## PROBLEM STATEMENT
Exclude all pictures, and reproduce exactly the lines from the one containing "Select checkmark beside" through the end of the records, with nothing else added.

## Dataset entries
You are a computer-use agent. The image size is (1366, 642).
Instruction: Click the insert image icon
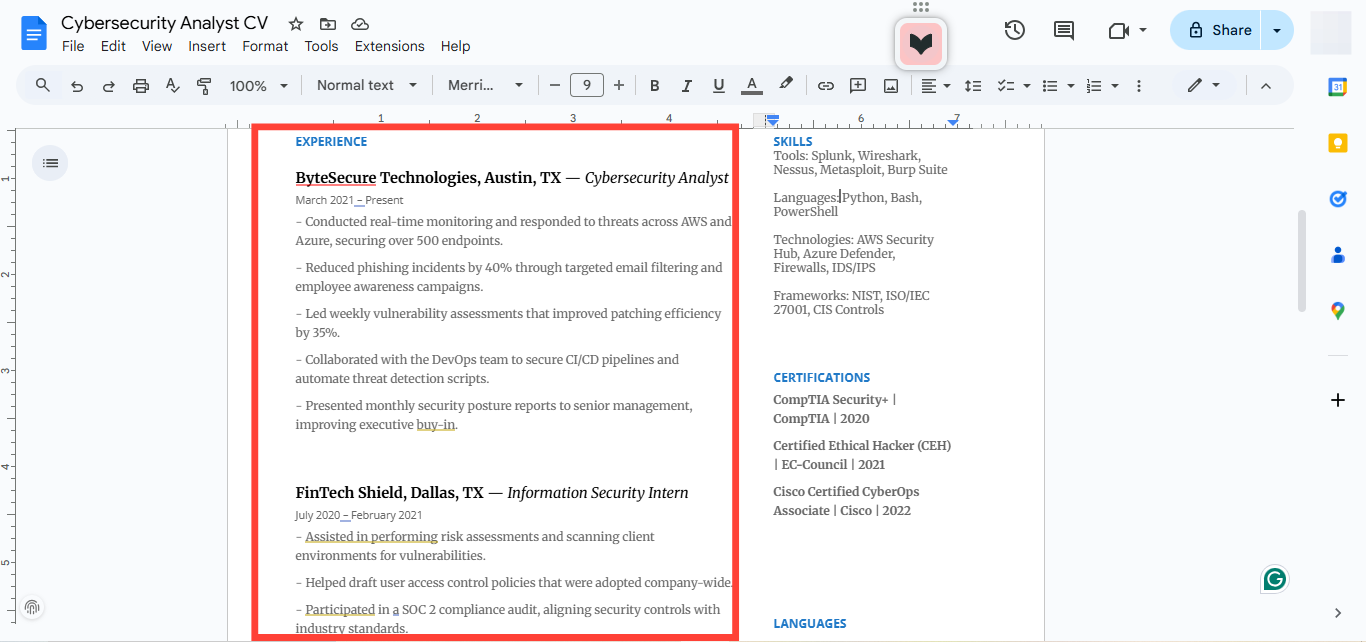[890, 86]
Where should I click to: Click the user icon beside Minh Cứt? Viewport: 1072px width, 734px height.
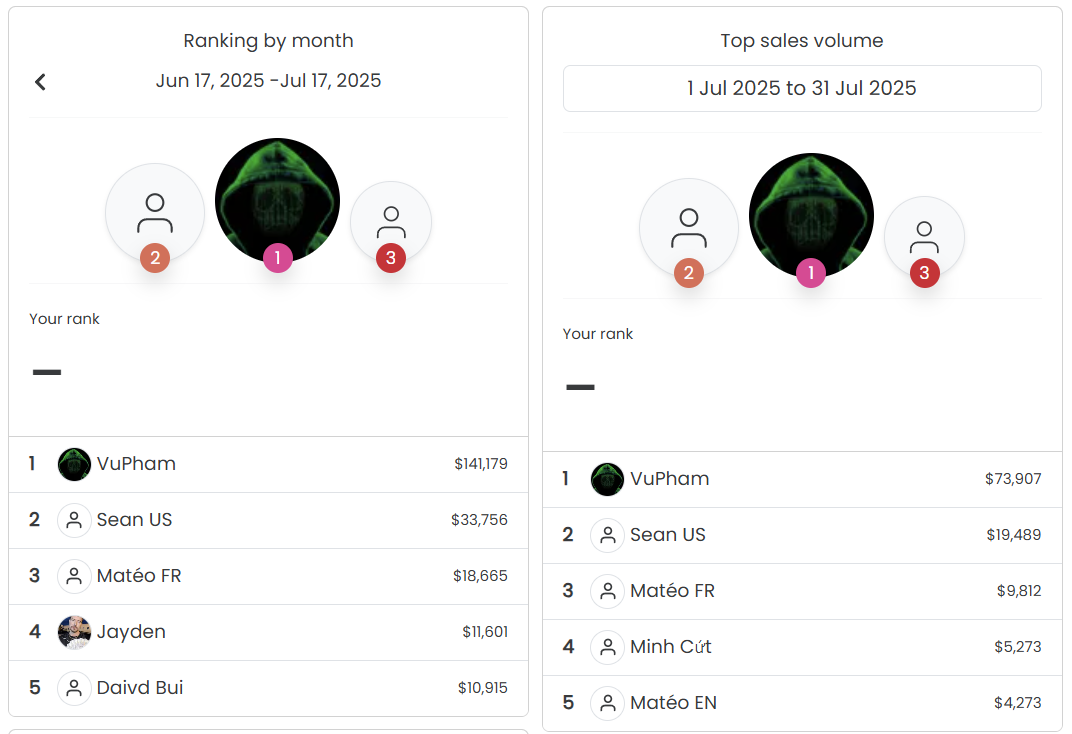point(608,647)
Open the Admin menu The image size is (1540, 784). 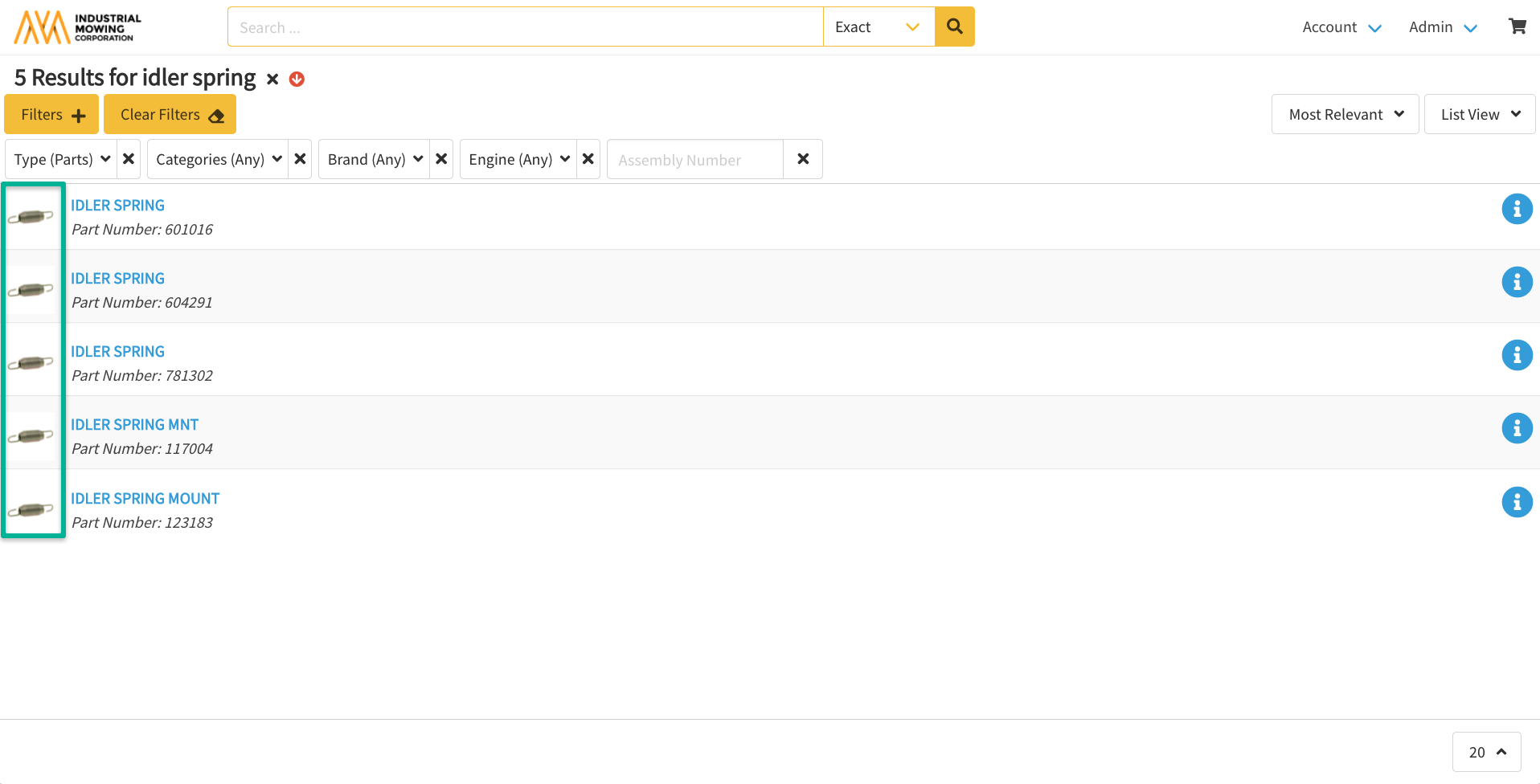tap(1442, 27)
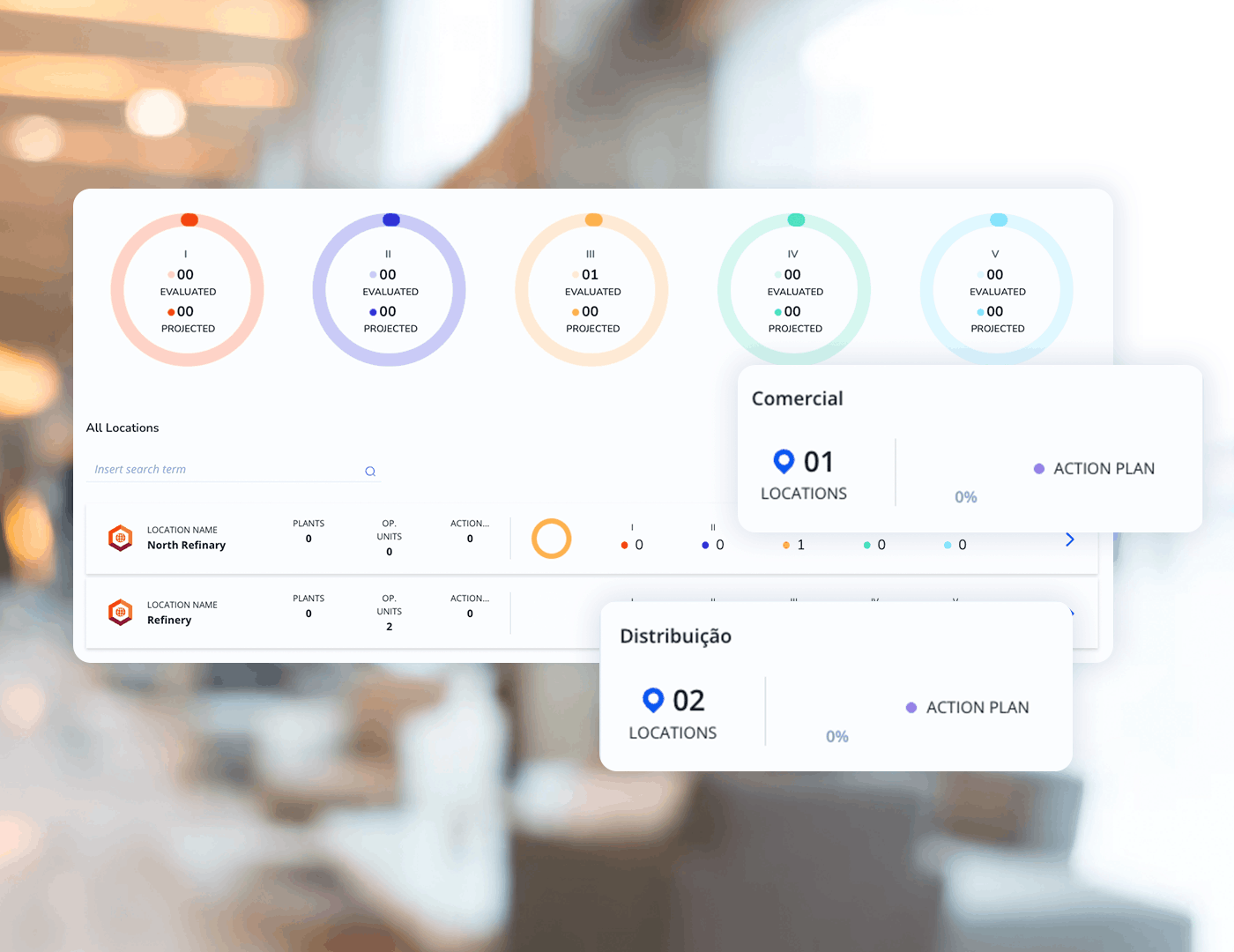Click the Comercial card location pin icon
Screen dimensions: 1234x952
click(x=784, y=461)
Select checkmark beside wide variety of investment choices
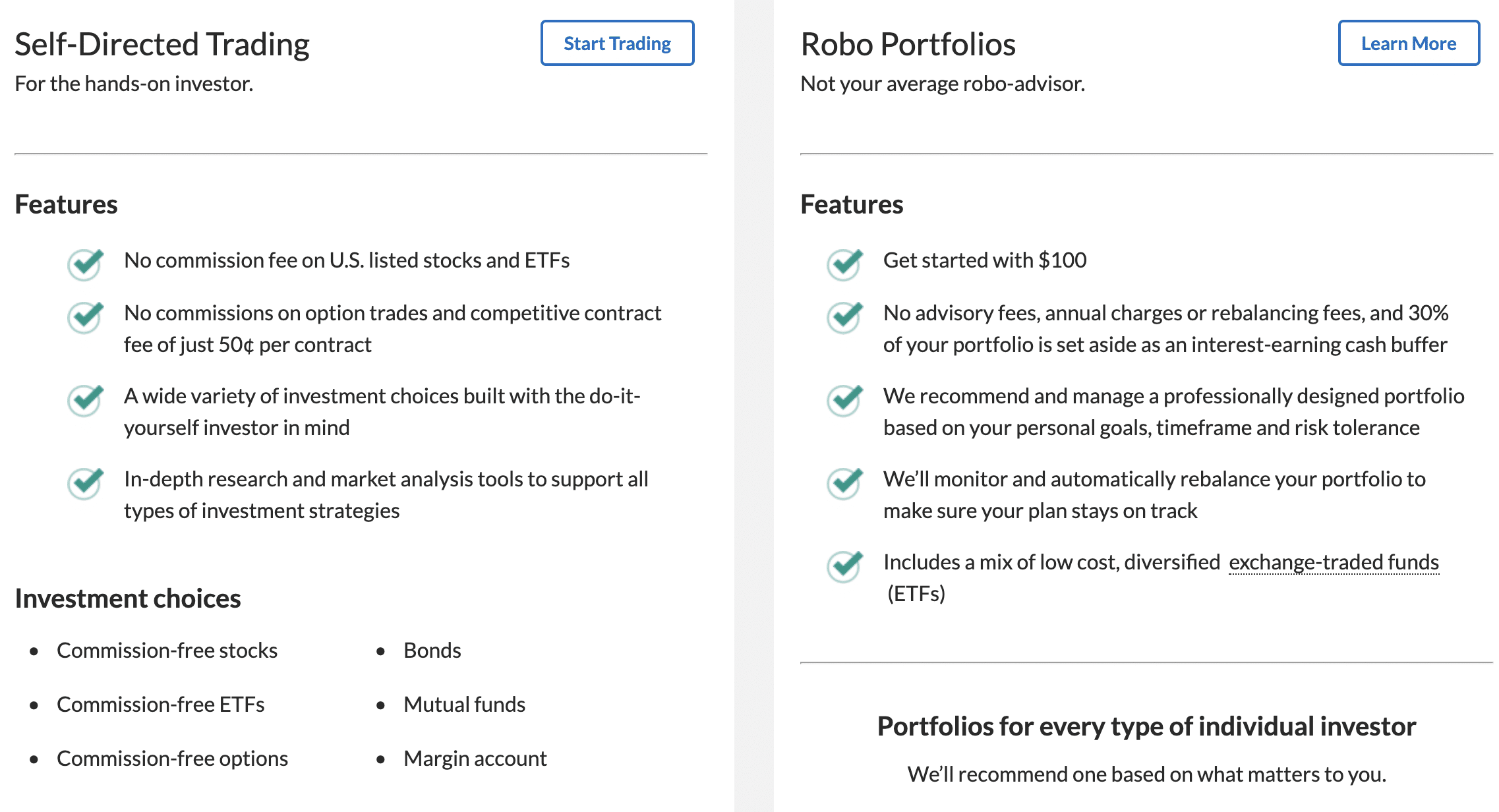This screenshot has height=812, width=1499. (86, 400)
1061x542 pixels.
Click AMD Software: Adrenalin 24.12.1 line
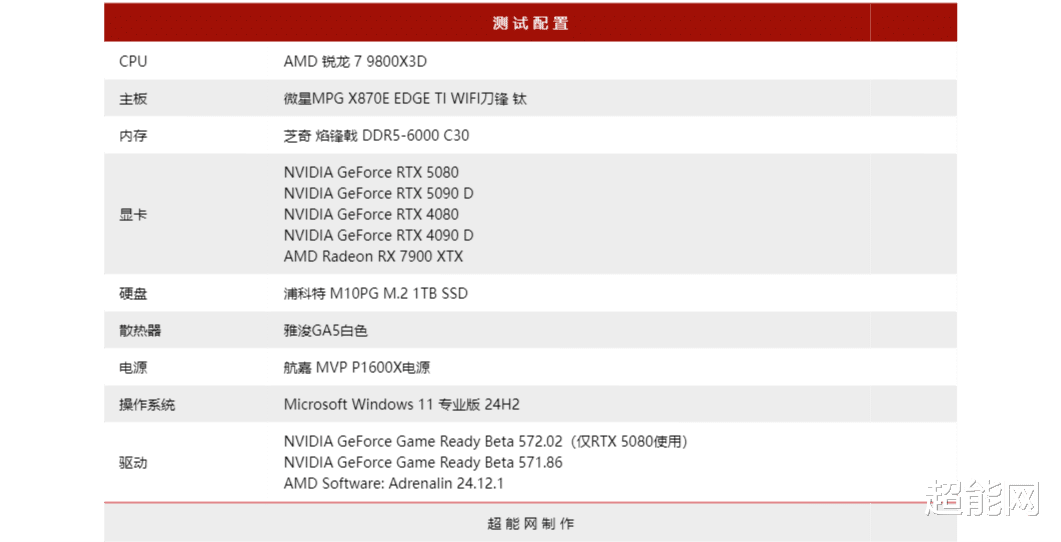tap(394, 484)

## PROBLEM SOLUTION
Select checkmark beside wide variety of investment choices
This screenshot has height=812, width=1499. (86, 400)
1061x542 pixels.
Click AMD Software: Adrenalin 24.12.1 line
tap(394, 484)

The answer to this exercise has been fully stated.